When the bell rings at Mira Mesa High School, senior Andy Hoang said he heads to the band room.
“The first place that I enter is this room and the last place I come to before I leave, is this room,” Hoang said.
It’s a place he’s called his home away from home for the last four years.
“This building has become a place that I hold super close to my heart,” he said.
Students from all walks of life speaking 14 different languages make up the award-winning Mira Mesa High School Sapphire Sound.
“You dawn a uniform, you hold an instrument, you have a great sense of pride, and it transforms your life,” said band director Jeanne Christensen.
Christensen has been teaching music for 33 years, 30 of those years have been with Mira Mesa High School.
“We are prideful.
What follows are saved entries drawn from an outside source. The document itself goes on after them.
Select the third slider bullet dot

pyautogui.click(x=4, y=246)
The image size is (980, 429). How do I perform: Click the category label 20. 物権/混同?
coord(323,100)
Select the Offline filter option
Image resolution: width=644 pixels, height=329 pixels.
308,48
Equity allows us to be equal to any school across the nation, no matter how much funding they have,” said Christensen.
When asked where her students would be without music, it was an answer she couldn’t bear. She said music is a universal language.
“Every celebration in this world and every mournful moment has music,” said Christensen.
To keep Christensen, her students and many others just like them in and around San Diego and the country from having to face the music, the National Association of Music Merchants or NAMM, is headed to Capitol Hill to fight for more funding.
Every time there’s a budget, we have to make sure that that budget is fully funded,” said John Mlynczak, the President and CEO of NAMM.
This is the first time since 2019 that a group of music industry leaders will travel to Washington, D.C., and advocate for music and arts programs in American schools. They’re asking Congress to fund Title IV part A to its fully authorized amount of $1.65 billion.
“That money is granted to various states. Our state delegates then make sure we educate the districts and state on how to apply for that funding,” said Mlynczak.
Christensen said she’d normally be there, advocating on Capitol Hill, but it’s band season and the show must go on.
“You dig in and realize you have friends just like you. You can become one and work well through music,” said Christensen.
NAMM will be on Capitol Hill to advocate for equity and access to music and arts education in K-12 schools, on Nov. 13.